Editors’ note: Though it plays with “advice column” in form, the goal of Yours Sincerely, An Uncertain Anthropologist is not to elicit prescriptive answers nor to develop universal disciplinary principles. The views and opinions expressed in the letters do not represent the breadth of perspectives within the field nor do they necessarily reflect those of the editors. By facilitating these exchanges, we do not expect to reach consensus or offer certainty. Instead, the aim is to create a space for grappling with ethical uncertainty and to invite ongoing dialogue within our professional and intellectual communities. Read more about this series and the call for letters here.

Dear Colleagues,

Some time ago, I had the opportunity to complete a peer review for a piece that involved personal disclosures of a sensitive nature. Through the review process, I kept thinking about how best to communicate my comments on the parts of the work that involved these self-disclosures. Would acknowledging the sensitive nature of the disclosures be sufficient? Given the vulnerability the author showed in writing the piece, would it be appropriate to offer suggestions on these aspects of the writing? Would asking for more context, for example, be triggering to the author? Unlike with a colleague, where critique might be offered within an existing framework of trust or awareness of how that person might best receive feedback, the nameless nature of the peer review meant I could only convey so much through my comments as an anonymous reviewer.

:::

What you will do -
- A) According to the advice-column text, what space does the series aim to create?
- B) Please copy out everything in the advice-column text from "Editors’ note: Though it" down to "call for letters here.".

Data lines -
:::

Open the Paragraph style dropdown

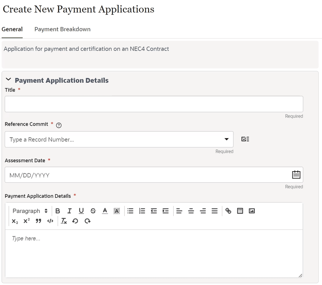tap(30, 211)
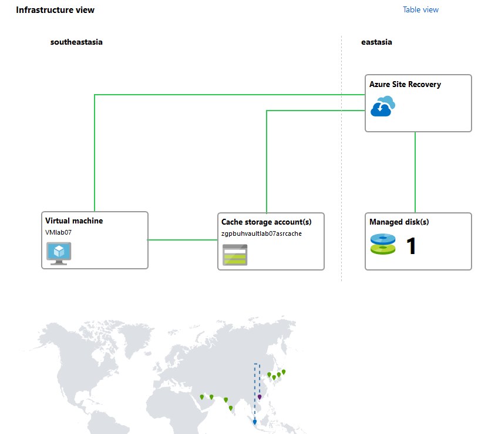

:::

Completed exercise -
- A) A space for grappling with ethical uncertainty and inviting ongoing dialogue within professional and intellectual communities.

- B)
Editors’ note: Though it plays with “advice column” in form, the goal of Yours Sincerely, An Uncertain Anthropologist is not to elicit prescriptive answers nor to develop universal disciplinary principles. The views and opinions expressed in the letters do not represent the breadth of perspectives within the field nor do they necessarily reflect those of the editors. By facilitating these exchanges, we do not expect to reach consensus or offer certainty. Instead, the aim is to create a space for grappling with ethical uncertainty and to invite ongoing dialogue within our professional and intellectual communities. Read more about this series and the call for letters here.